+++ DOCUMENT TEXT +++

Web Scraping

Introduction

This repository hosts a collection of web scraping projects designed to demonstrate practical data extraction, processing, and application development. The primary goal is to illustrate how to effectively gather online data, clean it, store it in a structured format, and present it through a user-friendly interface. This workspace serves as an excellent resource for learning Python-based scraping, full-stack web development with Node.js and React, and data handling.

Project Overview

1. Companies Market Cap Scraper

A Python-based web scraper that extracts company market capitalization data from a public financial website.

Key Features:

Data Extraction: Retrieves real-time market cap data for various companies.
Data Cleaning: Processes and normalizes scraped values to ensure consistency and accuracy.
CSV Export: Stores the cleaned dataset in a CSV file, ready for analysis, reporting, or integration into other systems.
Technologies: Built using Python with powerful libraries like BeautifulSoup for HTML parsing, Requests for HTTP requests, and pandas for data manipulation.

2. Myntra Ecommerce Scraping App

A full-stack application that scrapes product data from an e-commerce site (mimicking Myntra) and displays it in a modern, interactive React frontend.

Key Features:

Product Data Scraping: Gathers product details such as names, prices, images, and descriptions.
Category-Based Browsing: Enables users to browse products by categories like shoes, watches, and T-shirts.
Full-Stack Architecture:
- React Frontend: Provides a dynamic and responsive user interface for displaying products.
- Node.js Backend (Express.js): Manages data retrieval, API endpoints, and serves product information to the frontend.
Structured Data Storage: Stores and renders product data in a well-organized format, facilitating easy display and management.

Web Scraping Fundamentals

Web scraping involves programmatically extracting information from websites. The general workflow demonstrated in these projects includes:

Sending HTTP Requests: Initiating requests to target web pages.
Receiving HTML Response: Obtaining the raw HTML content of the page.
Parsing Content: Analyzing the HTML structure to locate relevant data.
Extracting Fields: Pulling out specific data points (e.g., product names, prices).
Cleaning & Normalizing: Standardizing extracted data for consistency.
Storing Output: Saving the processed data in formats like CSV or into a database for application use.

Key Technologies

This repository leverages a diverse set of technologies across its projects:

Backend & Scraping:
- Python: Primary language for data scraping and processing.

+++

▸ **CHALLENGES**:
1. According to the repository description, which library does the Companies Market Cap Scraper use for HTML parsing?
2. Decide whether each statement agrees with the repository description, and support each yes or no with a quotation from it:
(a) The Myntra Ecommerce Scraping App has a backend built with Node.js and Express.js.
(b) The Companies Market Cap Scraper saves its cleaned data to a database.
(c) Users of the Myntra Ecommerce Scraping App can browse watches as a product category.
Answer from the repository description alone.

+++ SUPPLIED MATERIAL +++

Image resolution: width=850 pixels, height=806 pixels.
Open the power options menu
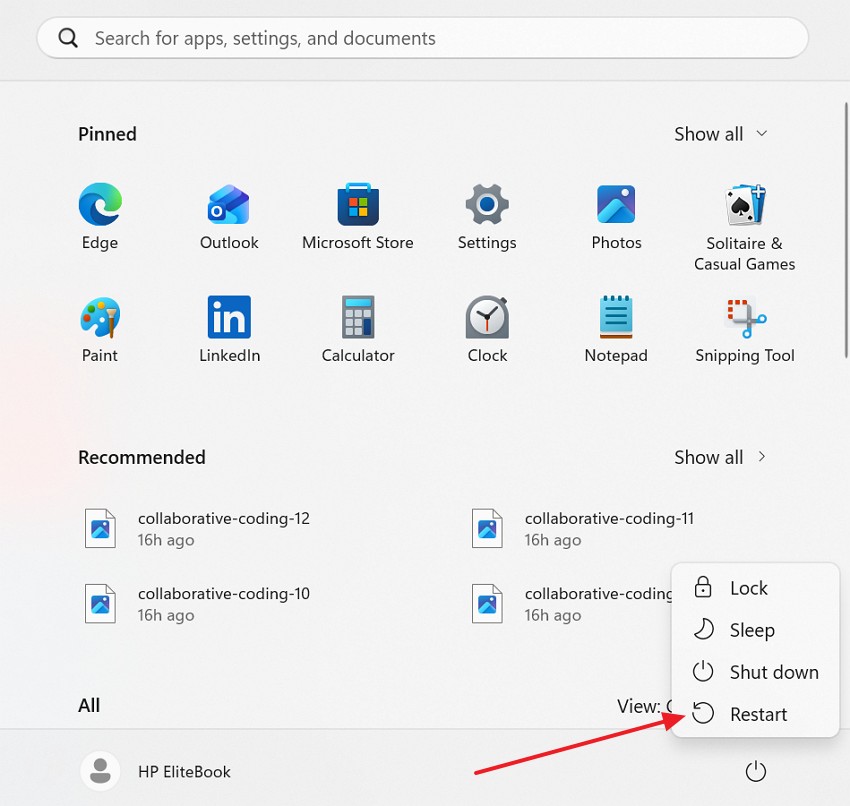coord(755,771)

+++

▸ **ANSWERS TO THE EXERCISE**:
1. BeautifulSoup

2.
(a) Yes: "Node.js Backend (Express.js): Manages data retrieval, API endpoints, and serves product information to the frontend."
(b) No: "Stores the cleaned dataset in a CSV file"
(c) Yes: "Enables users to browse products by categories like shoes, watches, and T-shirts."